Excerpted passage -
Games » Cleveland IndiansAug1
Five No. 3s
The Kansas City Star
Luis Mendoza threw seven and a third innings and gave up two runs, the fifth quality start in his last six outings. There’s a theory floating around Kauffman Stadium that I’ve heard several times recently: Forget aces and No. 1 pitchers. Find five guys who cDan throw 200 innings and give the Royals quality starts. Find five No. 3 starters who can get you to the seventh inning with a chance to win.
It may not be the most glamorous game plan, but Mendoza did nothing to hurt the theory Wednesday night.
First inning: The Indians appeared to ambush Mendoza. When hitters think the pitcher is going to try to get ahead in the count with fastballs, they sometimes “ambush” him — swing at the first fastball they see. Shin-Soo Choo, Asdrubal Cabrera, Jason Kipnis and Michael Brantley swung at every fastball Mendoza threw for a strike. Only Choo got a hit, and the aggressive swinging meant Mendoza got out of the first inning using only 11 pitches.

Data section -

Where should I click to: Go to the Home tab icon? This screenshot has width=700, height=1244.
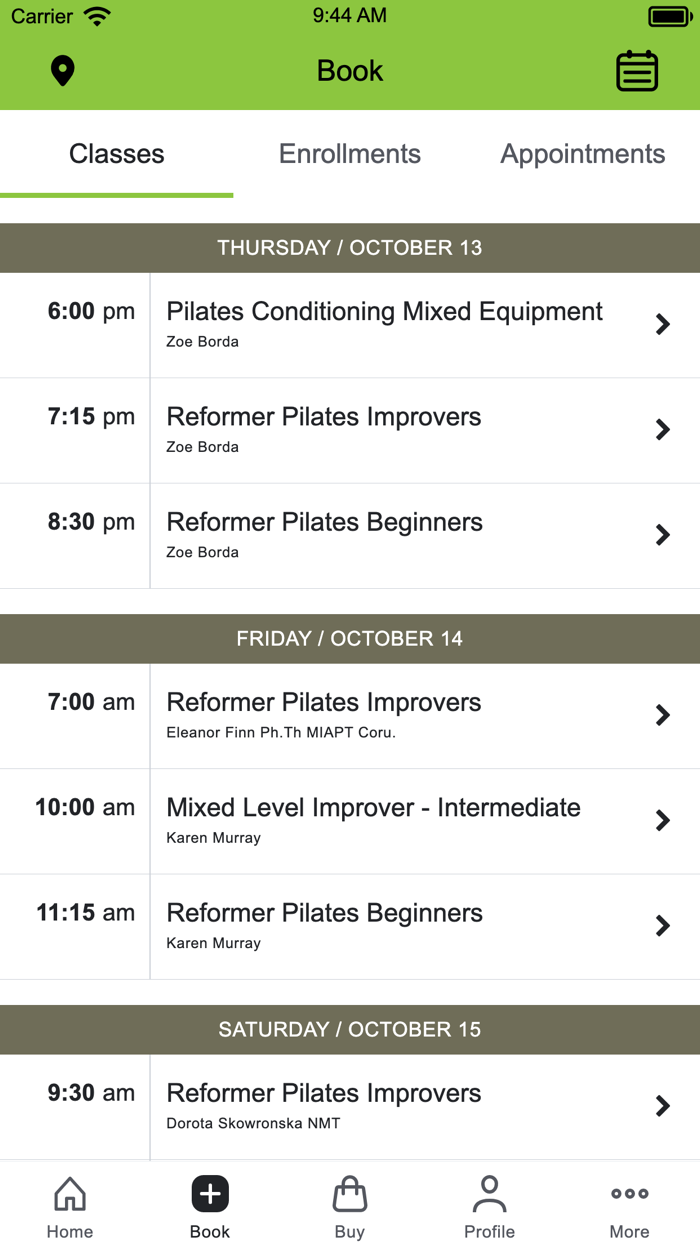[x=70, y=1194]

Task requirements -
• A. In the Royals-Indians game story, how many pitches did Mendoza use to get out of the first inning?
• B. Pick up the Royals-Indians game story where it stops and keep writing.

Outputs -
• A. 11 pitches.

• B.
In the bottom of the inning, the Royals ran a double steal with Alcides Escobar on second and Lorenzo Cain on first. The Indians catcher, Carlos Santana, rushed his throw and chucked the ball into left field, scoring Escobar. Santana got the E-2, but Zach McCallister, the Indians pitcher, was slow to the plate, and that appeared to force Santana to try make up time with a quick throw.
Cain went to third on the error, and Billy Butler drove in Lorenzo with a grounder to second. Good situational hitting: The infield was back, and Billy did not need to get a ball in the air to score Cain.
Second inning: With two, outs Chris Getz walked and stole second. Jarrod Dyson drove him in with a single. Jarrod, who had two hits and drove the ball to the center-field wall on the only out he made, told me after the game that he was getting a lot of fastballs to hit. The Indians did not want to walk him and have Jarrod put himself into scoring position with a steal.
So they pitched to him. Dyson singled, drove in Getz and then put himself in scoring position with a steal. McCallister, who has an inward turn in his delivery (kind of a coiling action in his windup that takes awhile to complete) was taking too long to get the ball to the plate, and the Royals were taking advantage. Dyson stole second even when the Indians guessed right and pitched out.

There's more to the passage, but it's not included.